* Travail demandé *
[1] D'après l'extrait sur le drame de M. Basiliadis, de qui Florentia est-elle la fille ?
[2] Indiquez si chacune des affirmations suivantes concorde avec l'extrait sur le drame de M. Basiliadis, en citant les mots décisifs du texte : (a) chez M. Basiliadis, le représentant de Venise est cruel ; (b) le style de M. Basiliadis est moins soigné que celui de M. Bernardakis ; (c) M. Basiliadis a dû venir à bout d'une restauration historique.
[3] Poursuivez l'extrait sur le drame de M. Basiliadis à partir de sa dernière phrase.

* Extrait choisi *
"""

Il ne convenait pas que Léon Kallergis eût dans l'âme d'autres passions que celle de la liberté. Un drame ne peut guère pourtant se passer d'amour. Aussi M. Basiliadis en a-t-il rempli le cœur de Florentia, la fille du duc de Venise. Elle adore Léon Kallergis, elle le sauve de la prison, elle meurt de sa mort en baisant son portrait. Cette jeune Florentia, pàle silhouette dans l'intrigue, rappelle un peu la fille du duc d'Albe dans le drame de M. Sardou intitulé Patrie. Ce titre pourrait être celui de M. Basiliadis. Le début est le même. Seulement, chez M. Sardou, toute la haine retombe sur un étranger, sur le duc d'Albe. Chez M. Basiliadis, le représentant de Venise est doux et bénin : c'est un Kallergis, un Crétois, qui terrasse les défenseurs de la liberté crétoise et les égorge lui-même.

Conçu, malgré la préface, avec une liberté tout à

fait romantique, l'ouvrage de M. Basiliadis a plus d'unité et d'harmonie que celui de M. Bernardakis. Il se plie davantage aux lois véritables de l'art et de la scène. Ce n'est point un manifeste littéraire comme Maria Doxapatris, c'est une pièce faite exprès pour être représentée. Le style en est moins soigné que celui de M. Bernardakis, mais, en revanche, il a moins de raideur. Concentré sur les Crétois, l'intérêt est plus vif. L'auteur n'a point eu, comme son prédécesseur, la difficulté à vaincre d'une restauration historique. Les croisés du drame de Maria Doxapatris étaient des héros dont il fallait, par un effort d'érudition, retrouver la physionomie, le langage, les idées. M. Basiliadis se déchargeait sur le décorateur du soin de la mise en scène et de la couleur locale; pour les personnages, il les trouvait autour de lui; il les peignait tels qu'il les voyait personne ne pouvait lui demander rien de plus.

"""

* Données fournies *
"""

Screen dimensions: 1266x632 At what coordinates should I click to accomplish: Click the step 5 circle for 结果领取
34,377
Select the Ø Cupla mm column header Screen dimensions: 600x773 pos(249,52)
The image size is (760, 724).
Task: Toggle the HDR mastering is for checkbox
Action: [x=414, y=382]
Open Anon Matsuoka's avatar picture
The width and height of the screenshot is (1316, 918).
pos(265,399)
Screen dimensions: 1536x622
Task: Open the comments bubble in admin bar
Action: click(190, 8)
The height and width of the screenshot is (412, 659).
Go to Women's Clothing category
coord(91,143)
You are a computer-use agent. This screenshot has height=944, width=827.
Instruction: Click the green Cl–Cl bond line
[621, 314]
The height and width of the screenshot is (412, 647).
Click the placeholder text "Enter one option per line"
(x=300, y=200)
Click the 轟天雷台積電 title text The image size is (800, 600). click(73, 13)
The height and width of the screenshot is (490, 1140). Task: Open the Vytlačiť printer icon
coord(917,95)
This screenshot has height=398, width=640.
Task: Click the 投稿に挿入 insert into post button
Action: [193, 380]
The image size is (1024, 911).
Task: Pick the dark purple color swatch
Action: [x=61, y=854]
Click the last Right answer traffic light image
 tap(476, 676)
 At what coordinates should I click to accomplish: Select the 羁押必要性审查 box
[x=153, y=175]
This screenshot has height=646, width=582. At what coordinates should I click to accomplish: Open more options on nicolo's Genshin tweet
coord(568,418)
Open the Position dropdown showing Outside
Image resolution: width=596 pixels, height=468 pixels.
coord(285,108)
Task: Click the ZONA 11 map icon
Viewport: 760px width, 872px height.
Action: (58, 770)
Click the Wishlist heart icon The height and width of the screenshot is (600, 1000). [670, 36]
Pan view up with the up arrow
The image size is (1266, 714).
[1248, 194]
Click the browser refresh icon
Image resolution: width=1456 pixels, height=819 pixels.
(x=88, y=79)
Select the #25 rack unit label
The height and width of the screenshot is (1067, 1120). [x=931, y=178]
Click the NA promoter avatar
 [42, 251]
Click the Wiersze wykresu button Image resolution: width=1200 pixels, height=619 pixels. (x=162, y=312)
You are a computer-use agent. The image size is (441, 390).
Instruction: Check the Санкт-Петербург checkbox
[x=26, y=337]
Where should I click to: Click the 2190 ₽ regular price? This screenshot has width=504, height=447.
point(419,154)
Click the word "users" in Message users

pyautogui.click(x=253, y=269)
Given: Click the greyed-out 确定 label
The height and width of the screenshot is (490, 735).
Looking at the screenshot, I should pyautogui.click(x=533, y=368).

"""

* Résultats de l'exercice *
[1] Florentia est la fille du duc de Venise.

[2]
(a) Non : « le représentant de Venise est doux et bénin ».
(b) Oui : « Le style en est moins soigné que celui de M. Bernardakis ».
(c) Non : « L'auteur n'a point eu, comme son prédécesseur, la difficulté à vaincre d'une restauration historique. »

[3]
Un second drame, Loucas Notaras, répond mieux. aux intentions que M. Basiliadis a exprimées dans sa préface: l'idée de Shakespeare n'en a point troublé l'auteur. L'oeuvre, au contraire, a été conçue dans le système de la simplicité antique. On pourrait dire même que cette simplicité est un peu nue. Qu'importe? elle est intéressante. Si cette pièce n'a pas toute la variété et l'étendue des pièces anglaises, elle a beaucoup de l'aisance dégagée qu'on admire dans le théâtre des anciens. Elle rappelle ces œuvres, d'un art peu avancé, mais ingénu, où l'intrigue et la complication des ressorts n'ont rien à faire: où les scènes, peu nombreuses, se suivent sans se lier trop étroitement, comme les basreliefs d'un marbre grec. J'avoue que ce drame me plaît beaucoup par la sévérité de l'exécution et le peu d'étalage qu'y fait l'auteur des procédés modernes. Il y a là aussi peu de fracas que de rouerie.

Les Hellènes regretteront éternellement la prise de

Constantinople par les Turcs. Tous leurs malheurs sont venus de là; ils ne pourront jamais parler de ce tragique événement sans être émus. Une pièce tirée de cette partie de leurs annales va droit à leur âme et fait naître sans peine l'émotion. C'est un des premiers avantages du sujet. Jamais les belles paroles de Virgile: Sunt lacrymæ rerum, ne pourront mieux être appliquées. La complainte, chez les Grecs, s'est lassée à pleurer ce malheur sans que le pathétique en soit encore épuisé.

Une pièce de théâtre doit se resserrer et s'enfermer dans une action d'une juste étendue, elle ne peut pas embrasser tous les faits que l'imagination voit s'offrir à elle dans un événement de cette nature. Il faut que le poëte se décide à choisir, et il importe qu'il le fasse avec un heureux discernement. M. Basiliadis n'a pas songé à nous représenter l'invasion des Turcs dans la ville impériale; il n'a même pas voulu nous en faire le récit comme dans Racine:

Songe, songe, Céphise, à cette nuit cruelle

Qui fut pour tout un peuple une nuit éternelle...

il a ramené tout l'intérêt sur une famille unique, celle des Notaras. Après quelques détails, qui servent pour ainsi dire à marquer la décoration et à faire le fond de la scène, il nous ouvre un palais où Loucas Notaras, le grand-duc, Myrrha, sa femme, Manuel, Pulchérie, Isaac, âgé de quatorze ans, leurs enfants, Jean Cantacuzène, son gendre, vont, à raison de leur grandeur et de leur naissance, sentir peser sur eux tout le poids du malheur et de la servitude.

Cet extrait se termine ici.